Look at America from the outside
Granger says the US’s new shift in focus back from Asia (China) to Russia is absurd and provocative. “If you go to the map and turn things around and view it from Russia’s position, they have every reason to look at the US as an aggressor. We’ve been pushing our military exercises in NATO countries right up to the Russian border! Imagine if the Russians were conducting military exercises south of Toronto or outside Tijuana! Americans would be going crazy! There’s very little mention of that in the US media.”
“In my view, one of the biggest security threats to the US is the amount of money that’s being wasted on our military. I’m not a disarmament advocate. We need to defend ourselves, but we don’t need to be fighting wars all over the globe.”
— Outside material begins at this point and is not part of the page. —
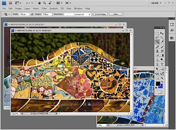
Task: Choose the Rectangular Marquee tool
Action: [157, 33]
All that will accomplish, he suggests “Is that we bankrupt ourselves.”
The truth is that one Ohio-class Trident submarine, typically armed with 20 Trident missiles (range 7000 miles), each carrying four or five large independently targetable thermonuclear bombs of 300-450 kilotons in size (large enough to obliterate a city of 15 million people), has on its own sufficient deterrent power to destroy a country even as large as Russia. And the US has eight of these virtually undetectable subs, five of them always at sea, lurking silently around Russia and China.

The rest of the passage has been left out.